[DATA TO EXAMINE]
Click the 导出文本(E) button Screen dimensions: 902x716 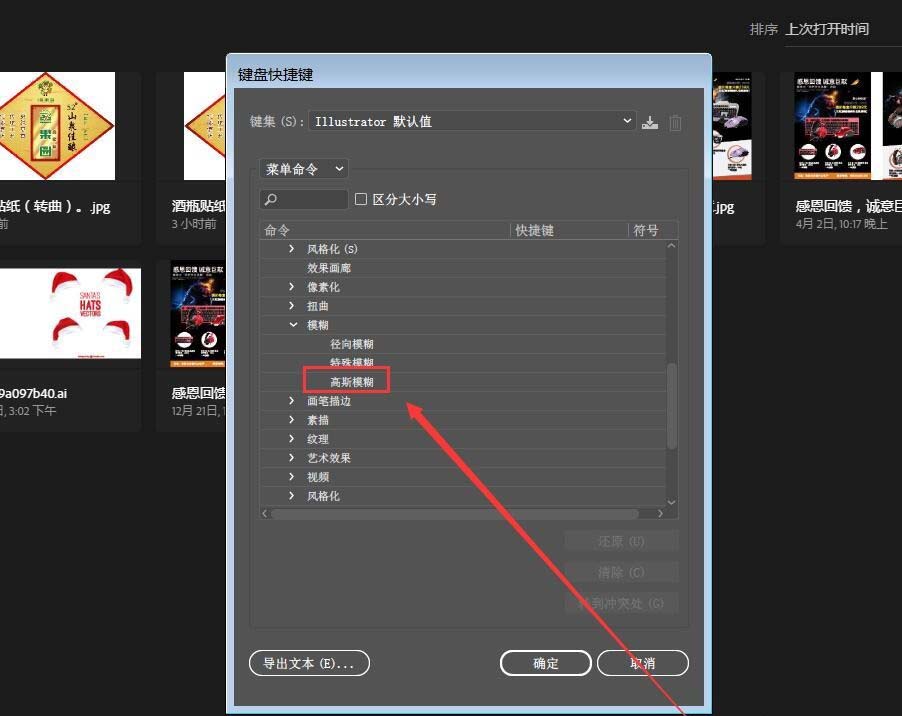point(308,663)
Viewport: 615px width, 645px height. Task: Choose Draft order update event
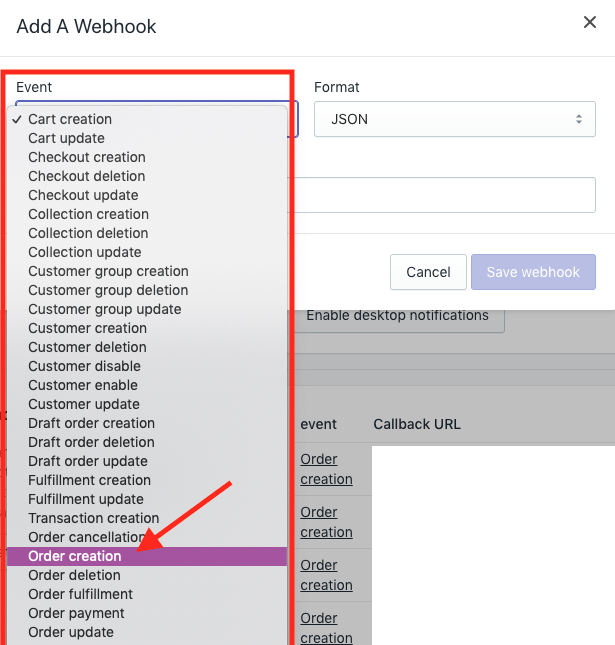[x=147, y=461]
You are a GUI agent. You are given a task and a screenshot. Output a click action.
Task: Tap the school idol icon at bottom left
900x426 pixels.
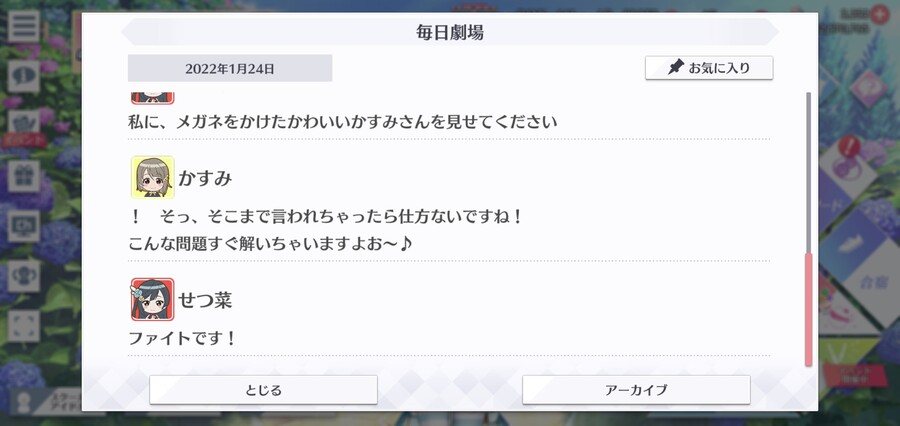click(24, 401)

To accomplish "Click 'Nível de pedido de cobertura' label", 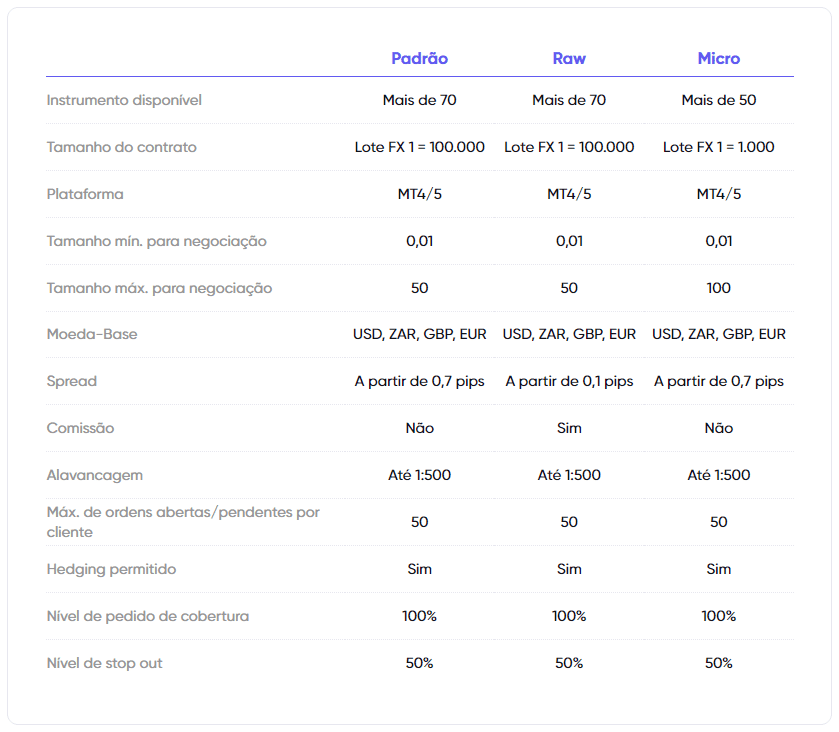I will point(147,616).
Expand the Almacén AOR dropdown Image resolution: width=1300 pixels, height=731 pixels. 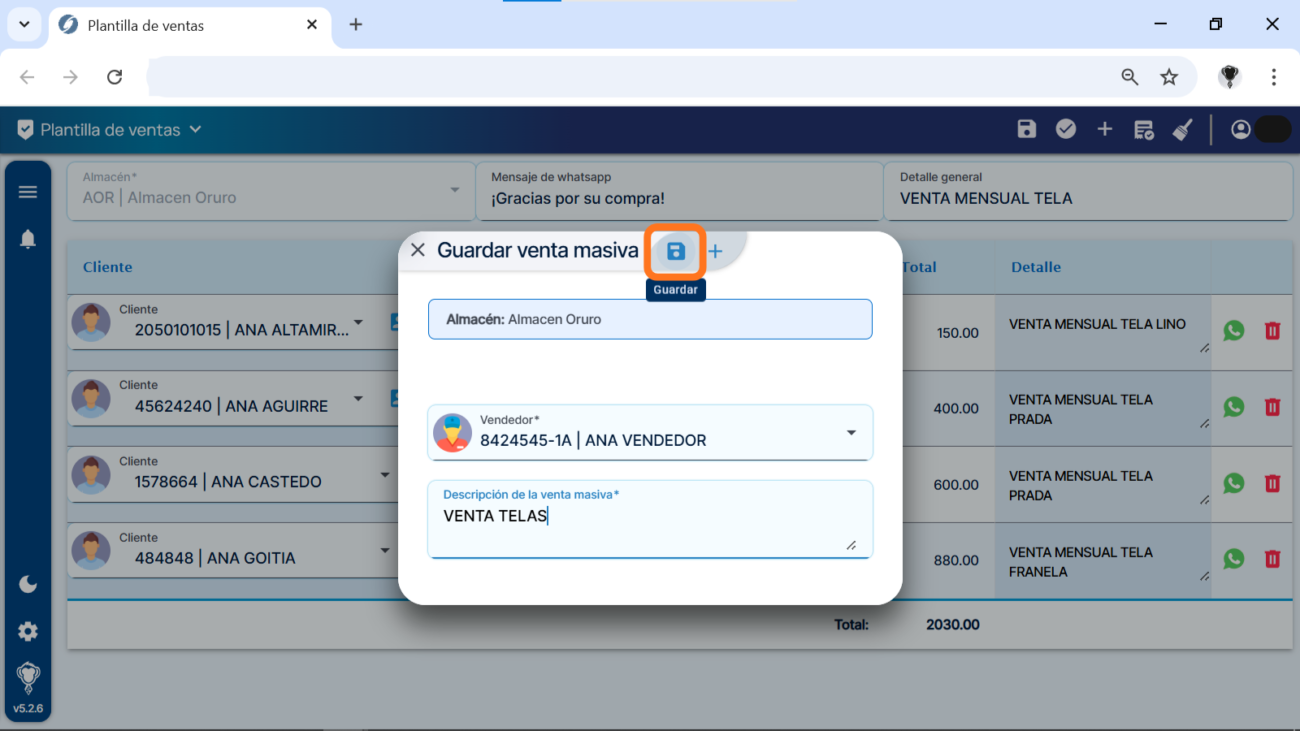click(x=455, y=190)
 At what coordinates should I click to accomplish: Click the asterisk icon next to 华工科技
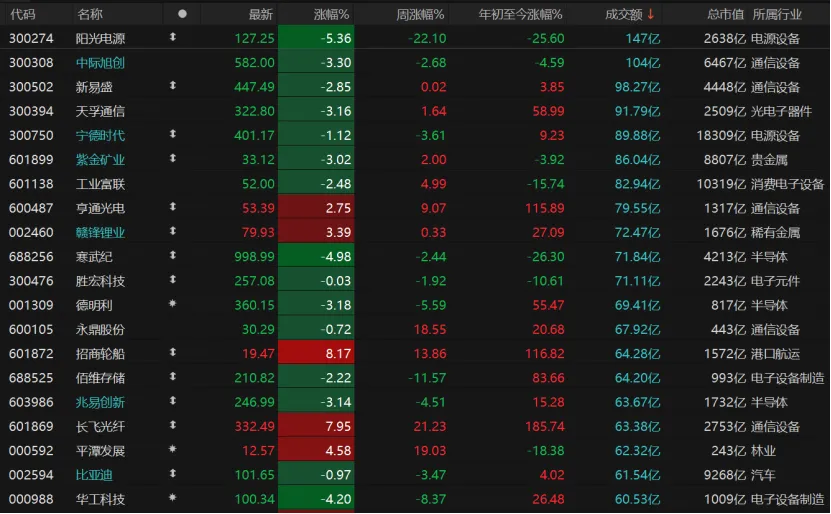click(173, 498)
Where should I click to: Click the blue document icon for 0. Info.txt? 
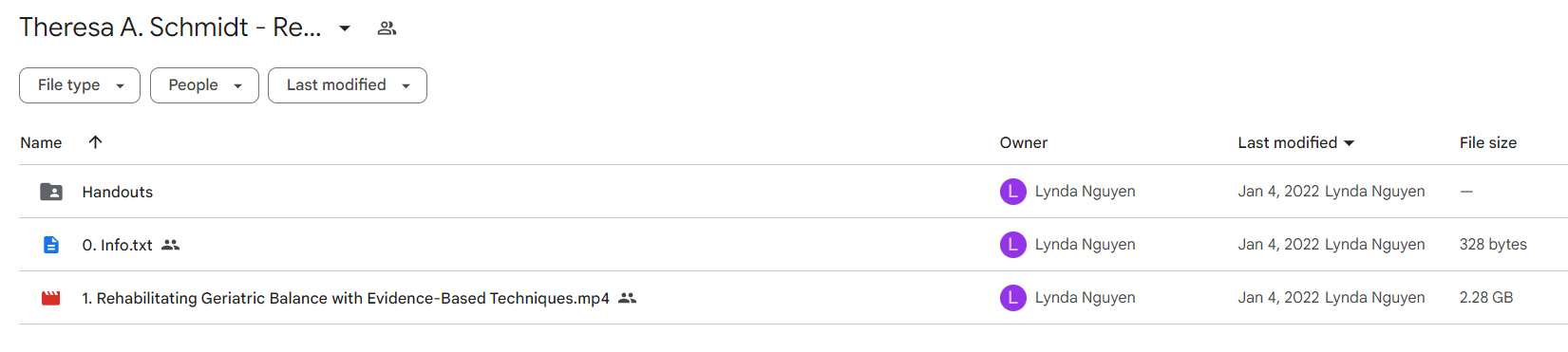(51, 245)
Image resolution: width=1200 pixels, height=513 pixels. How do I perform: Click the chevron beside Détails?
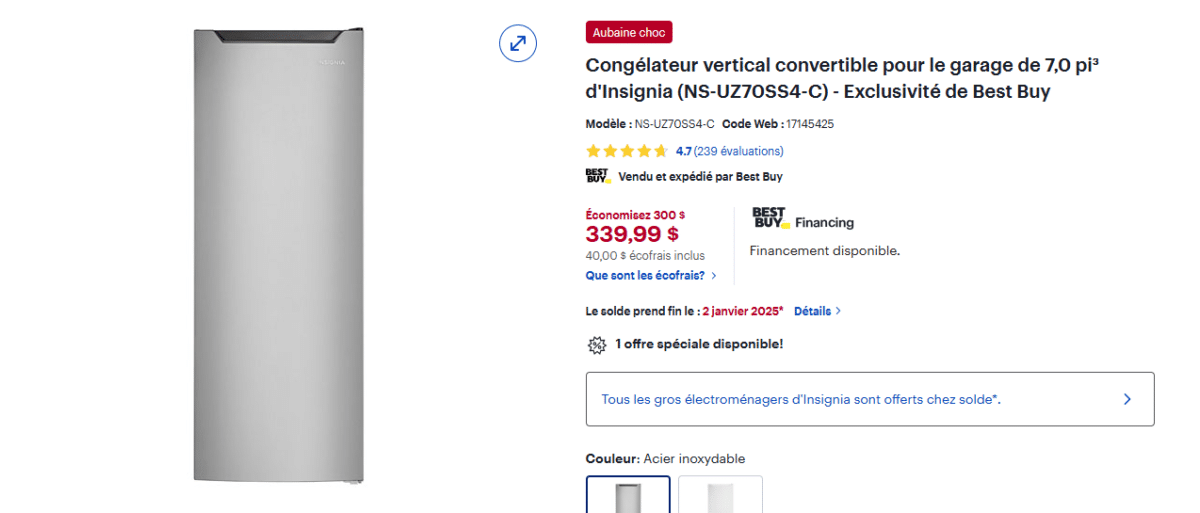(838, 311)
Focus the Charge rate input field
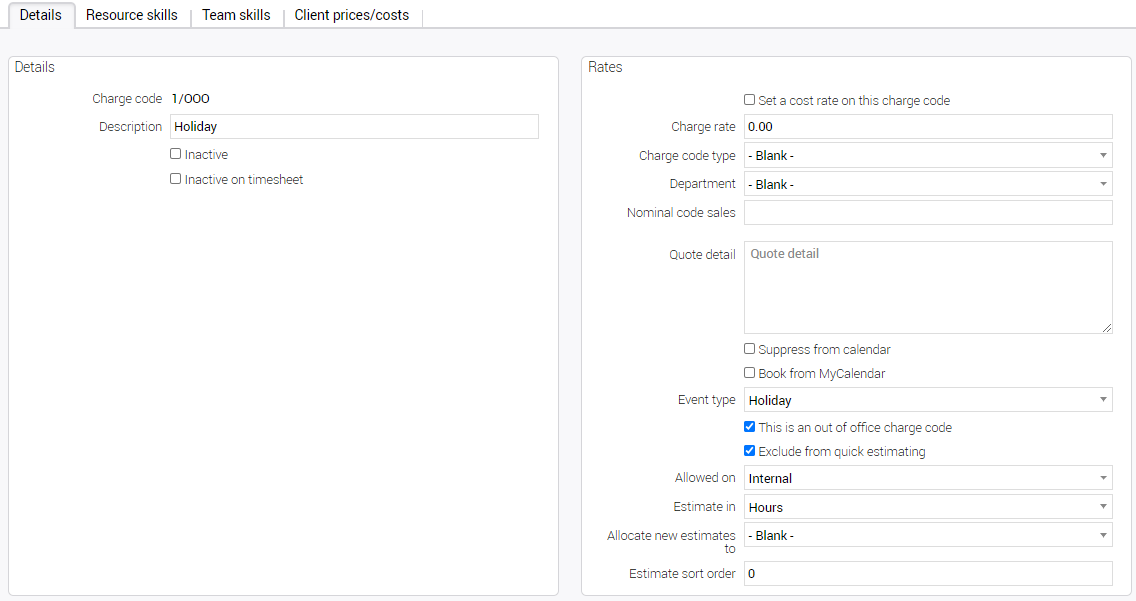Image resolution: width=1136 pixels, height=601 pixels. pos(927,126)
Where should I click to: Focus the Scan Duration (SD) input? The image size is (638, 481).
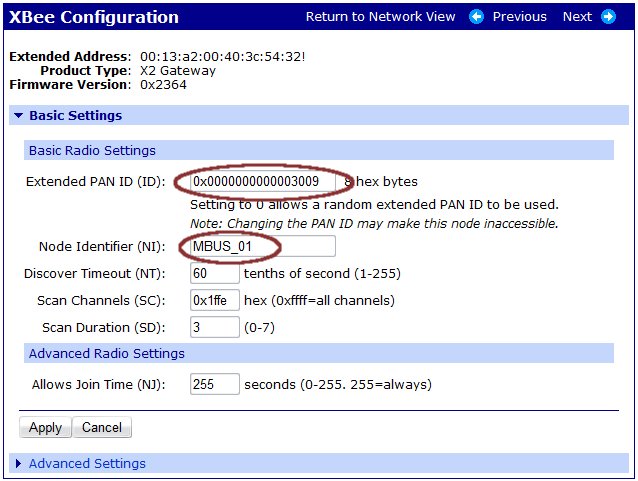tap(214, 327)
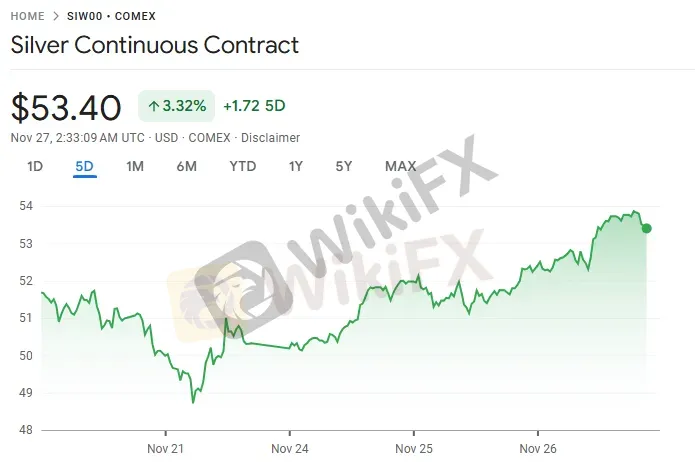Click the Nov 25 date label

point(413,448)
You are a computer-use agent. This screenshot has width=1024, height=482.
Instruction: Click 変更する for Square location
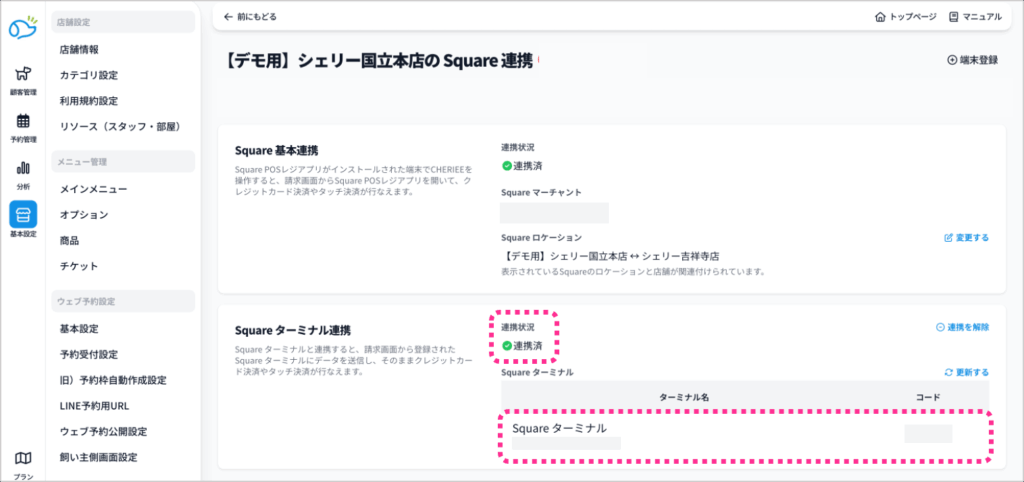[966, 238]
[/DATA TO EXAMINE]
YOUR OBJECTIVE: The last line of the entries marks the end, and the line with "You are a computer-use" marks the start. Output exactly those two lines and every line between them, nothing else, with the pictures left out.

ANSWER BELOW:
You are a computer-use agent. This screenshot has width=1024, height=482.
Instruction: Click 変更する for Square location
[966, 238]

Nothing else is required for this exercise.